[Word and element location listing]
-.-.-
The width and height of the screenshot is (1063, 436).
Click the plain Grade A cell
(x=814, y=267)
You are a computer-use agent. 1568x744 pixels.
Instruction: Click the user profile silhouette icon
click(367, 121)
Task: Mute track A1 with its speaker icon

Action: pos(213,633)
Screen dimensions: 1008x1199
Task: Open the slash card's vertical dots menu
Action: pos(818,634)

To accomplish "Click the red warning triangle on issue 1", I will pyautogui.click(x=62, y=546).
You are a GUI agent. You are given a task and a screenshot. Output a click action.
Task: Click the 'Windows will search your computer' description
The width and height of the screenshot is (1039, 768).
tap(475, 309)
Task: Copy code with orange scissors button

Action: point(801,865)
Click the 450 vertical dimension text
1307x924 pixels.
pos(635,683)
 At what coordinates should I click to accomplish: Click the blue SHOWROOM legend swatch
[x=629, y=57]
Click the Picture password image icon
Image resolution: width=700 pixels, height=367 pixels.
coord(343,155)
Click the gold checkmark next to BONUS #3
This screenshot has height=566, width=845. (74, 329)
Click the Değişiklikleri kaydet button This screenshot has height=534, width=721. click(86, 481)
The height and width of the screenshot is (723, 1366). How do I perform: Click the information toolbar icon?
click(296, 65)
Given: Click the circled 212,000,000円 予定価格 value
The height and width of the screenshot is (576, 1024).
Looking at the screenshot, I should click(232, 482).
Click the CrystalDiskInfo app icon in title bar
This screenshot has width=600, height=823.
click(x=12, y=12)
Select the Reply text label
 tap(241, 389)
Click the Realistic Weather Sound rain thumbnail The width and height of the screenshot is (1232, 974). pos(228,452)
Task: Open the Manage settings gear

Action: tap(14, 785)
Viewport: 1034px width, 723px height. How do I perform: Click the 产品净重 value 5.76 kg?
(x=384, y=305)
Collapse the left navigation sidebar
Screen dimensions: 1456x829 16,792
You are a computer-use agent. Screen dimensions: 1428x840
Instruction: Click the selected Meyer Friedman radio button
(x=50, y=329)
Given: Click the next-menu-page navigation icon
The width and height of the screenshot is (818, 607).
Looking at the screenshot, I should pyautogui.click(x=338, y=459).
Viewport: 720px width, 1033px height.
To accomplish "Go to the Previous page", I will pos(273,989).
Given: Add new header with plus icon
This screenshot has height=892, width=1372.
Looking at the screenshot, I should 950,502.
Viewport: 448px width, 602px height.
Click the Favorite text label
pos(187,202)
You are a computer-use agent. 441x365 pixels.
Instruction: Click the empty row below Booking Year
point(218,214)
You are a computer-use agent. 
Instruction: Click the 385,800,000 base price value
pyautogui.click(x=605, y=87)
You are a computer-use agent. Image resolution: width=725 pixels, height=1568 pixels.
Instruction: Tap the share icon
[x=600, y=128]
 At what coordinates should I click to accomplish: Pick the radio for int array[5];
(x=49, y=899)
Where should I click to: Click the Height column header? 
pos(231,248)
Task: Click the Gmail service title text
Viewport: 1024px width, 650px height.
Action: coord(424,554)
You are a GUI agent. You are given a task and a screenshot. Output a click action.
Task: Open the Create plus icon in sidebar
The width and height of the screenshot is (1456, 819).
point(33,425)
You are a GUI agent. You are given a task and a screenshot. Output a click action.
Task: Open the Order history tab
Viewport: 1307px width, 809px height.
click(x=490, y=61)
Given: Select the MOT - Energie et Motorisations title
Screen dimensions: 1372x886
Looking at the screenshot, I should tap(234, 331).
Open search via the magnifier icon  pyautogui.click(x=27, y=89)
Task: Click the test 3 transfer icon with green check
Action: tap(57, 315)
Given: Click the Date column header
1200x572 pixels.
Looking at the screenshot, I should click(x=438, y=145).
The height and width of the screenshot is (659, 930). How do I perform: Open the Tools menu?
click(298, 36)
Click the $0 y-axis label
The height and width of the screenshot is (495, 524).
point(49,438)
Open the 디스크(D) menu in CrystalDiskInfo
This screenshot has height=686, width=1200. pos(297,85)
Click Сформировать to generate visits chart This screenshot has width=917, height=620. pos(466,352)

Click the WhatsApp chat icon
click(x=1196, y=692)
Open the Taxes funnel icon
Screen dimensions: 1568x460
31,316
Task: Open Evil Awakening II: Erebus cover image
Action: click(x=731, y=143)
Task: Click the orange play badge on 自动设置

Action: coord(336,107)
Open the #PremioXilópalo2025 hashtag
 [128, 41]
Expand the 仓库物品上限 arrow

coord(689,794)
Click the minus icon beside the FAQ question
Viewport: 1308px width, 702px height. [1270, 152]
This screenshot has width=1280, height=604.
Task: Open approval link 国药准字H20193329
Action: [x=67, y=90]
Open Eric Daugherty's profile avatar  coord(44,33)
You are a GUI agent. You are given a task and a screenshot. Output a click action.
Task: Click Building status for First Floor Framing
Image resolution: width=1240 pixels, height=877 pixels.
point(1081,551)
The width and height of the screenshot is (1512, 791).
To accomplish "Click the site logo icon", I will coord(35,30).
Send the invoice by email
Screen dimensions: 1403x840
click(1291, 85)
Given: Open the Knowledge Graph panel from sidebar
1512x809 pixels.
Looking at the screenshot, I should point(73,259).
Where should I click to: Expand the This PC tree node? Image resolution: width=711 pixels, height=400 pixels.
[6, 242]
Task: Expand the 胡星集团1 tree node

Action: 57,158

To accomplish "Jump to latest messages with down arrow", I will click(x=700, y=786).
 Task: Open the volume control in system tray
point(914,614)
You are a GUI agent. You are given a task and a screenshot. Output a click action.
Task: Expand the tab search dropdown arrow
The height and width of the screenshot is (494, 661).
-.-.-
§ STATED TASK
List each line of the listing that contains the string "dimensions", matching case exactly.

§ RESULT
Screen dimensions: 1008x1199
Screen dimensions: 1456x829 16,792
You are a computer-use agent. Screen dimensions: 1428x840
Screen dimensions: 1372x886
Screen dimensions: 1568x460
Screen dimensions: 1403x840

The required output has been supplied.